* **Problem to solve**: Needed from the data below: all lines that contain the word "Скачаць".

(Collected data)
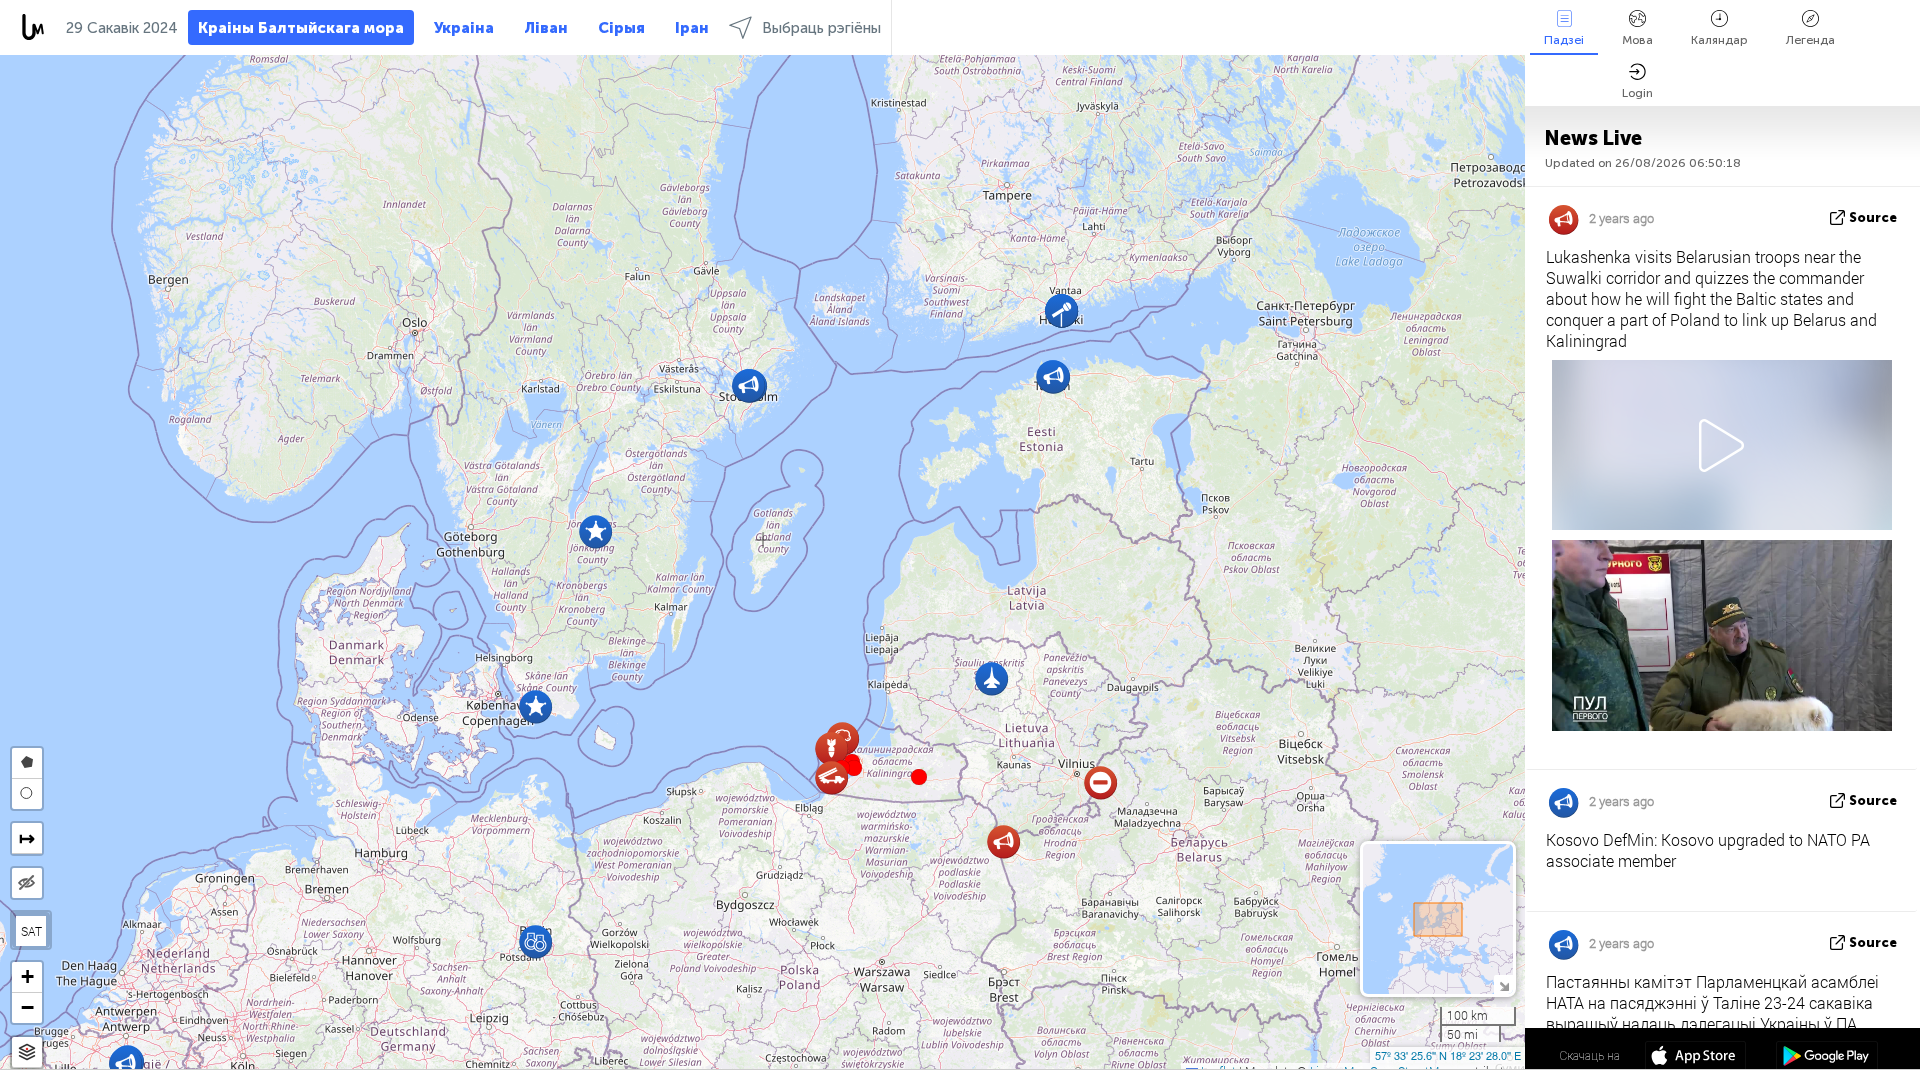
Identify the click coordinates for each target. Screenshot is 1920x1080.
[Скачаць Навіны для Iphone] (1695, 1058)
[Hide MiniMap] (1503, 984)
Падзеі (1564, 40)
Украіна (464, 28)
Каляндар (1719, 40)
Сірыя (621, 28)
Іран (692, 28)
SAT (31, 931)
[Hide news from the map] (27, 883)
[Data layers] (27, 1052)
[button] (854, 768)
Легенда (1810, 40)
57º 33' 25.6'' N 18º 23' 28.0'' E (1448, 1055)
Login (1637, 93)
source (1873, 217)
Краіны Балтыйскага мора (301, 28)
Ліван (546, 28)
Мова (1637, 40)
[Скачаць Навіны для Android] (1826, 1058)
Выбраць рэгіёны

* **Result below**:
[Скачаць Навіны для Iphone] (1695, 1058)
[Скачаць Навіны для Android] (1826, 1058)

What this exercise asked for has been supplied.